Support for Gzipped files

JuliaText / Embeddings.jl

Functions and data dependencies for loading various word embeddings (Word2Vec, FastText, GLoVE)

MIT License

81 stars 19 forks source link

Support for Gzipped files #45

Closed tgalery closed 1 year ago

tgalery commented 1 year ago

Since most word embeddings data is available in textual format and those can be compressed, ideally it would be nice to be able to gzip them and read them compressed (might be useful for reducing docker images etc ... ) If you agree with this, I'm happy to send a PR.

oxinabox commented 1 year ago

this package supports the specific set of files it supports. And none of those are gzipped. So I do not see the utility.

tgalery commented 1 year ago

Text files are quite easy to modify , or even if one manually downloads a pre-trained one and wishes to stick in a docker image but reducing the footprint a bit. This is our use case: minimizing a docker image where a uncompressed file is around 100 megs and a compressed one around 30 megs. Gensim handles this under the hood via smart_open which can read pretty much anything.

mforets commented 1 year ago

For our use case i think it works if one can pass around an open function, such as GZip.open (from https://github.com/JuliaIO/GZip.jl),

function _load_embeddings(::Type{<:FastText_Text}, embedding_file, max_vocab_size, keep_words; open=open)
...
    open(embedding_file,"r") do fh
...

disclaimer: i work in the same org as @tgalery

oxinabox commented 1 year ago

Ah right, I hadn't considered the use case of using this to load manually modified files.

I wonder if instead we should expose a _load_embeddings(::Type{<:FastText_Text}, embedding_filehandle::IO, max_vocab_size, keep_words) which then the normal one that takes an embedding_file path, would just do open(...) do and redispatch. But then if you wanted to open it with CodeZlib's GZipDecompressorStream and pass the resulting file handle to _load_embeddings yourself.

tgalery commented 1 year ago

In principle, reading compressed files could be available to anything that is stored in text files, so it could be applicable to data beyond FastText (say Word2vec).

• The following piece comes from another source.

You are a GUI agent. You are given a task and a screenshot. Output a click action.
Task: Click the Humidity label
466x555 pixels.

We'd be happy to expose a _load_embeddings method with the signature you provided, we probably would do some refactor to avoid code duplication.

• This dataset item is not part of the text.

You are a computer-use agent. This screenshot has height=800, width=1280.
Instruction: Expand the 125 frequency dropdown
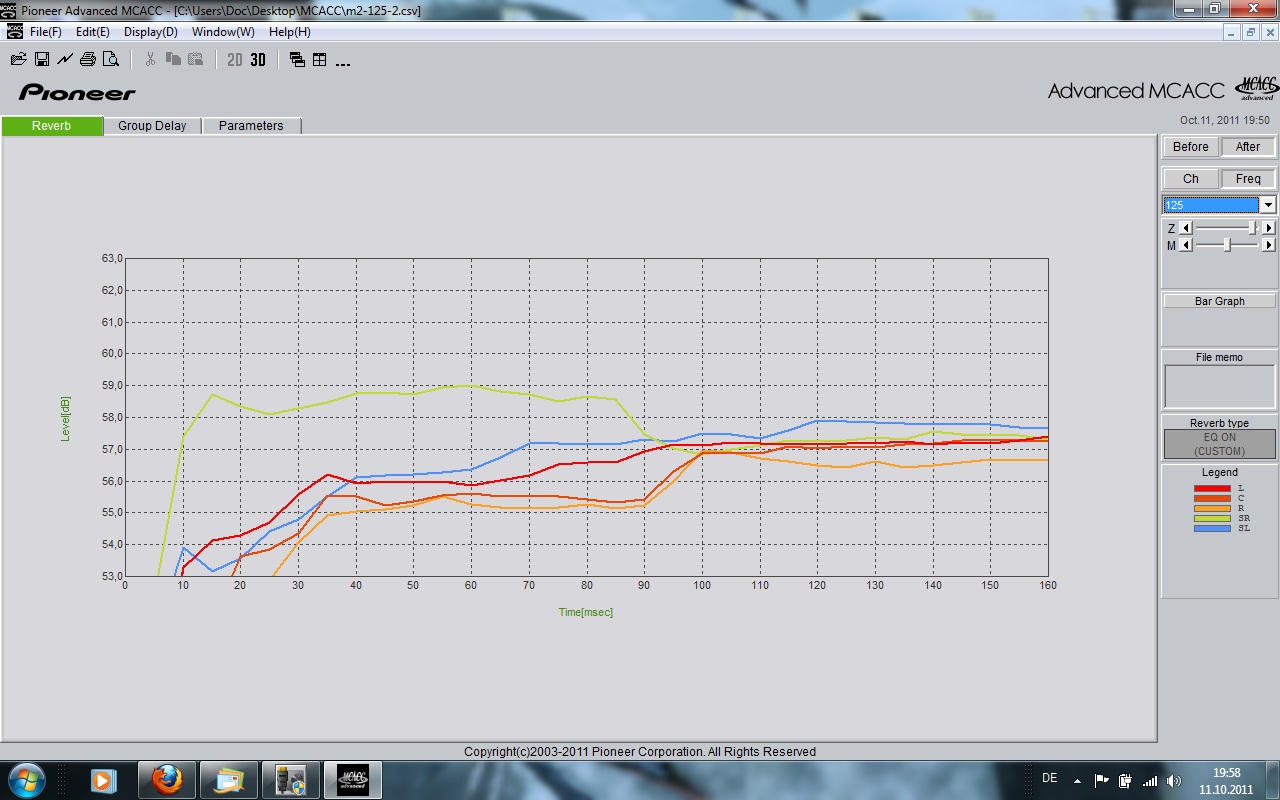tap(1268, 205)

Another option would be just inferring how to open the file based on the file extension. e.g. file_open = endswith(file_path, ".gz") ? GZip.open : open, but we would be adding an extra dependency in your repo.

Note that @mforets suggested JuliaIO/GZip.jl for the similarity of interface. But we could also use other libs.

oxinabox commented 1 year ago

We'd be happy to expose a _load_embeddings method with the signature you provided, we probably would do some refactor to avoid code duplication.

Sounds good